Skip navigation
Prisoner Education Guide
× You have 2 more free articles available this month. Subscribe today.

Disabled California Juvenile Detainees Entitled to Special Education Services in Jail

Disabled California Juvenile Detainees Entitled to Special Education Services in Jail

by Mark Wilson

The California Supreme Court held on December 12, 2013 that state law requires disabled juvenile offenders to continue receiving special education services while incarcerated.

Under California Education Code § 56041, juveniles between 18 and 22 years old who suffer from learning disabilities, speech or language impairments are entitled to receive special education and related services.

Michael Garcia became eligible for special education services in the second grade, when he was identified as having learning deficiencies and speech and language impairments. Sometime after his sixteenth birthday, Garcia was arrested on felony charges and detained in juvenile hall. While there he received special education services through the Los Angeles County Office of Education.

When he turned eighteen, Garcia was transferred to the Los Angeles County Jail (LACJ) in June 2008, to await trial. Although he was still eligible for special education services, none were offered at the jail because no education agency took responsibility for providing those services.

The Disability Rights Legal Center (DRLC) and co-counsel Milbank, Tweed, Hadley & McCloy, LLP filed suit in federal court, challenging the jail’s failure to provide special education services to Garcia and other qualified juvenile detainees.

REQUESTS →
A – List every organization or institution that the article on special education for jailed juvenile detainees identifies by proper name, in order of appearance.
B – Echo, word for word, the stretch of the article on special education for jailed juvenile detainees from "by Mark Wilson" through "Office of Education.".

MATERIAL PROVIDED →
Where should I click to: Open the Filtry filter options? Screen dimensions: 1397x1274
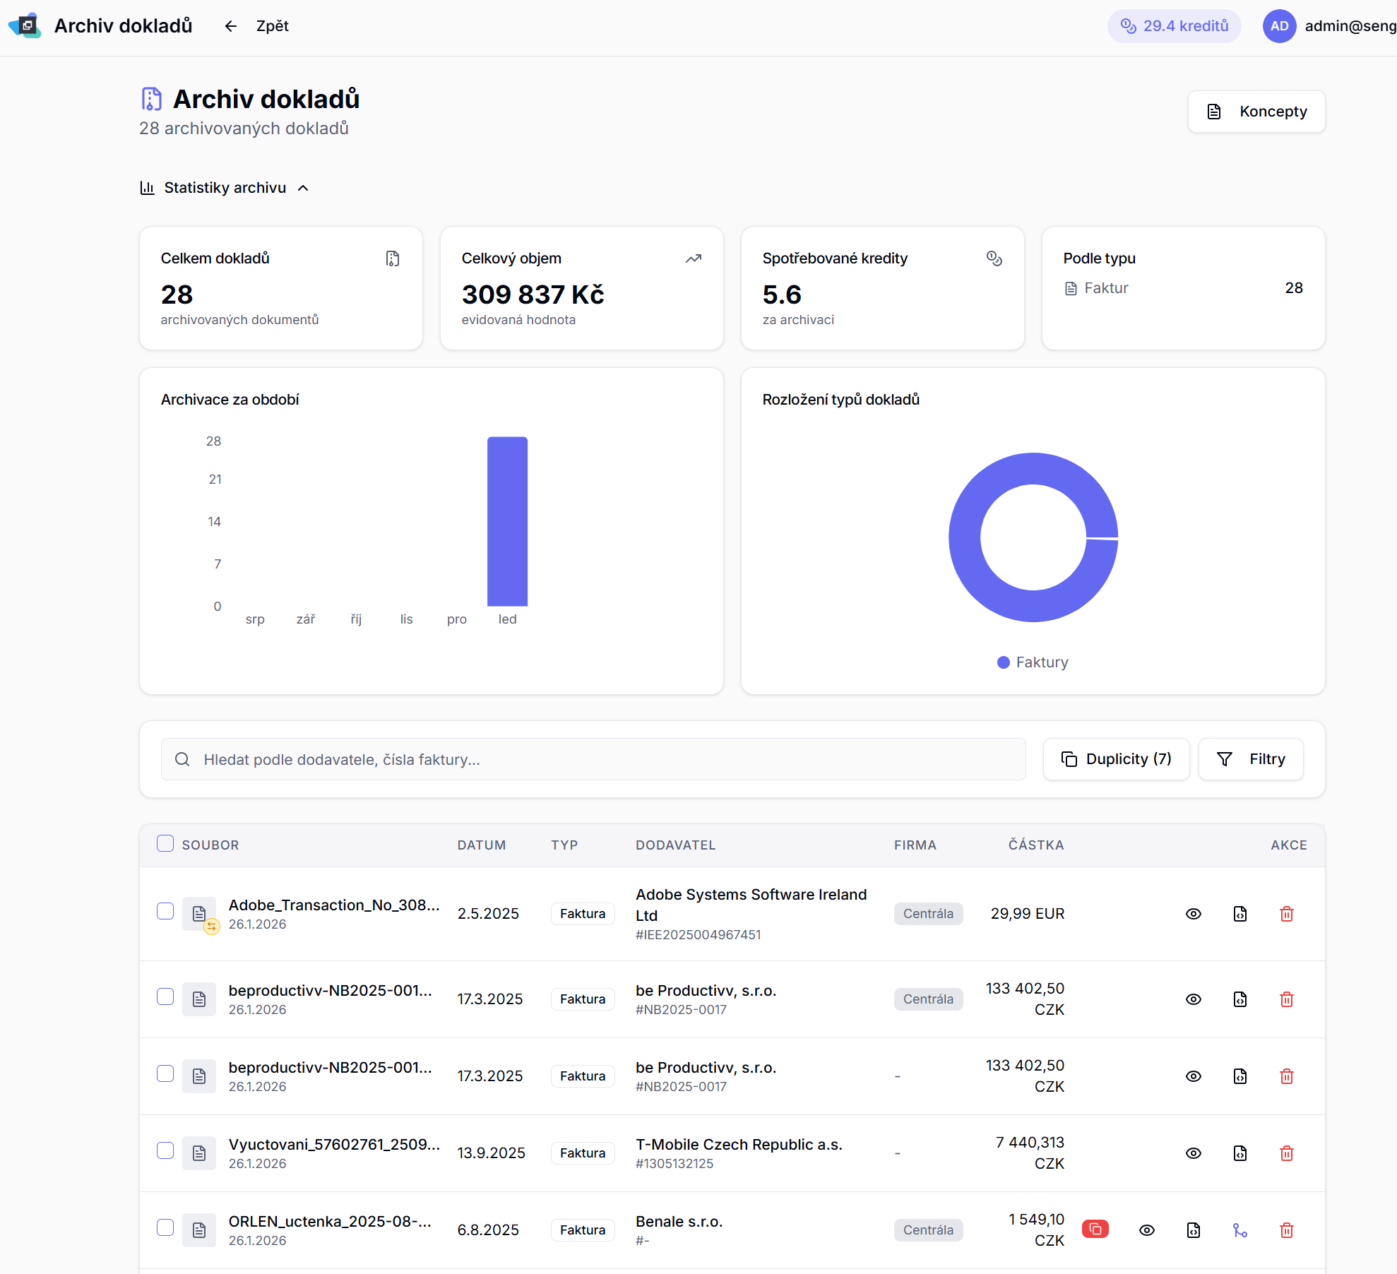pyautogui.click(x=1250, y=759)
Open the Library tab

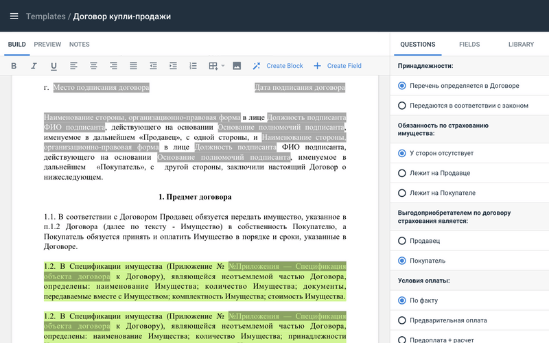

OUTPUTS FOR THE TASKS →
A –
California Supreme Court
Los Angeles County Office of Education
Los Angeles County Jail (LACJ)
Disability Rights Legal Center (DRLC)
Milbank, Tweed, Hadley & McCloy, LLP

B –
by Mark Wilson

The California Supreme Court held on December 12, 2013 that state law requires disabled juvenile offenders to continue receiving special education services while incarcerated.

Under California Education Code § 56041, juveniles between 18 and 22 years old who suffer from learning disabilities, speech or language impairments are entitled to receive special education and related services.

Michael Garcia became eligible for special education services in the second grade, when he was identified as having learning deficiencies and speech and language impairments. Sometime after his sixteenth birthday, Garcia was arrested on felony charges and detained in juvenile hall. While there he received special education services through the Los Angeles County Office of Education.